IBM’s Think2021! conference came at a time of great change for the company. I had a chance to listen in to CEO Arvind Krishna, president Jim Whitehurst, CMO Carla Piñeyro Sublett and others present its strategy, offerings and direction over the last few days. The bets it’s making in 2021 are very important for IBM when it will split off its managed services division into a separate company, now named Kyndryl, and is in the process of integrating Red Hat into its overall business.

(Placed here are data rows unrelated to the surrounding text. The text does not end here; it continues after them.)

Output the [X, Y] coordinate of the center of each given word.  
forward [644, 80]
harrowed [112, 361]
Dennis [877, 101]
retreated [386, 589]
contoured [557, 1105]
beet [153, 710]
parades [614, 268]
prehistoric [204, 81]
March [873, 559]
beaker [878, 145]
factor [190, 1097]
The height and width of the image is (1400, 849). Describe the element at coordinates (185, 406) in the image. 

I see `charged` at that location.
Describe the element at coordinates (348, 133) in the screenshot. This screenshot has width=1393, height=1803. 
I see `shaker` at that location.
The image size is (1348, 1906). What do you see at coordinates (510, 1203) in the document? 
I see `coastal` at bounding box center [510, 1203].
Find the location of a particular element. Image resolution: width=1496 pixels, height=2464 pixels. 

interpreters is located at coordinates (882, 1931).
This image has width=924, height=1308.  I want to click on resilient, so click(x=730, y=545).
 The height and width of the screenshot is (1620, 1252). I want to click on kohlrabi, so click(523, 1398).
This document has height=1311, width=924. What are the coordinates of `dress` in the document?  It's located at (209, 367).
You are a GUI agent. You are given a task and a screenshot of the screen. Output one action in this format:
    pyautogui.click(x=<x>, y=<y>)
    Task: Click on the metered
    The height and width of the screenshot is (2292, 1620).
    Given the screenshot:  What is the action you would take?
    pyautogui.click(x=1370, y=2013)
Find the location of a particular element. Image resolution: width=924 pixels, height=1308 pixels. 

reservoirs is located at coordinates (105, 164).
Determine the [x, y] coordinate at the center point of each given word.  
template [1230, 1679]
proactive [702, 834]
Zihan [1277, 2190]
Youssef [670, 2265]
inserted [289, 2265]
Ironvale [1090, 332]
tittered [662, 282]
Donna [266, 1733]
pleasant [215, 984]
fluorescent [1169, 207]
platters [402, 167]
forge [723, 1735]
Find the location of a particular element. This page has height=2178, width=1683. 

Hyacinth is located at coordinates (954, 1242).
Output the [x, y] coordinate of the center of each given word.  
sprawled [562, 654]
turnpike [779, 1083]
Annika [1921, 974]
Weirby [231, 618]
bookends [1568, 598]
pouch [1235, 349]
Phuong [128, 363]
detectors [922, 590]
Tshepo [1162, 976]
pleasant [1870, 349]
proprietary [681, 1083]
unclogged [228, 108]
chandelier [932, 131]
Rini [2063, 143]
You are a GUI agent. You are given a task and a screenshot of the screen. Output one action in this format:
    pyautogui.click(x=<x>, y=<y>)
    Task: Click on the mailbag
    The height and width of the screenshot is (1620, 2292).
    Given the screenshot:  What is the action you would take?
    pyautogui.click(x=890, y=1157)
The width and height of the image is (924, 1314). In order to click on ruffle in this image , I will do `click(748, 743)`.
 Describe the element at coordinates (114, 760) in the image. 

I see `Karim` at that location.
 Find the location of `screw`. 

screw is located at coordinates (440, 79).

My Figure above (based on IBM’s) shows a marketing architecture for how IBM and partner offerings fit together. In particular, reading from the bottom:
- Infrastructure includes IBM Systems (z, Power and storage) and Cloud (built largely through the acquisition of Softlayer in 2013) coloured blue as IBM’s own products; public cloud (AWS, Azure and others), enterprise infrastructure and edge (including other system suppliers offerings) coloured grey as non-IBM products.
- Hybrid Cloud Platform includes Red Hat’s infrastructure software products (OpenShift, Enterprise Linux) based on open source code, designed for development, security and operational services and coloured red – to indicate the fact that Red Hat is being run as a linked, but separated, company from other parts of IBM as a recognition of the importance of its offerings in many other competitors’ strategies. There’s no strategic commitment to Cloud Foundry or Suse Linux, used by some IBM customers before Red Hat was acquired, here; otherwise they’d appear in a grey box to the right.
- Hybrid Cloud Software is now sold by IBM as Cloud Paks, which include various packages of ‘pre-certified containerized software and foundational services’. IBM’s software offerings include automation, ML and AI, integration, networking, security and industry sector areas; its customers can also use a variety of third party software and SaaS offerings from the likes of ClearBlade, Confluent, Instana and myinvenio.
- Business Transformation and Hybrid Cloud Services includes Digital Transformation consulting, Application Modernization – mainly to do with containerisation – and its Intelligent Workflows (new ways to support specific work processes through the addition of automation, ML and AI). Most of these are currently supplied by its Technical Support Services (TSS) which will remain within IBM when its managed services offerings are spun off into the new company Kyndryl at the end of this year. A few are available from selected partners.
Separating the platform from the software layers in this way creates a distinction between Red Hat’s enterprise-hardened Open Source offerings and IBM’s proprietary ones, which have been re-engineered to run on top of them.
My Figure above shows my estimates for the proportion of its revenues by year that fit into its new schema. It demonstrates that Cloud and Red Hat revenues have grown significantly, its Managed Services (Kyndryl), Systems and Software areas have been stable and its Services have declined. The ‘other’ category is mainly made up of customer financing.
I can think of a number of ways in which this updated strategy will help IBM become more successful in future. In particular:
- It’s moving away from a ‘my way or the highway’ approach, the strategy recognizes the importance of third parties, whether from public cloud, x86 server, aligned software and/or service vendors.
- Competitively its positioning itself away from the more siloed proprietary approaches of many suppliers such as Vmware, AWS, Oracle and others who seek to provide complete solutions from a narrower selection of base technology.
- It offers big advantages in data management (one version of the truth) and security (especially in the base encryption of storage data).
- Its own software and service offerings will become more consistent, easier to try out, manage and deploy through adopting similar development approaches, look and feel and a common GUI.
- New technology (ML, AI, automation, Quantum computing, etc.) should be easier or users to accommodate, – plugged in as a service if necessary.
However, there are also a number of challenges to its success:
- It is based on the assumption that its customers have (or will) adopt Open Source software as the foundation of their enterprise architecture and infrastructure management, which for cost, cultural and/or skills reasons may be impractical for many.
- Red Hat may find that the integration of its products into IBM’s overall architecture makes it harder to work with its competitors.
- While many large and medium sized companies have accelerated the digitisation of processes and use of computing during the pandemic, others have struggled – or even ceased trading – through lack of revenues.
- The split-off of Kyndryl may complicate things, especially if it doesn’t fully adopt this approach, or increases the price of its services, if it does.
Just as buying Softlayer allowed IBM to become a cloud supplier, so buying Red Hat is allowing it to become the supreme ‘hybrid cloud’ supplier. Time will tell how this new approach resonates with its customers and prospects to create better revenue growth and profitability for IBM.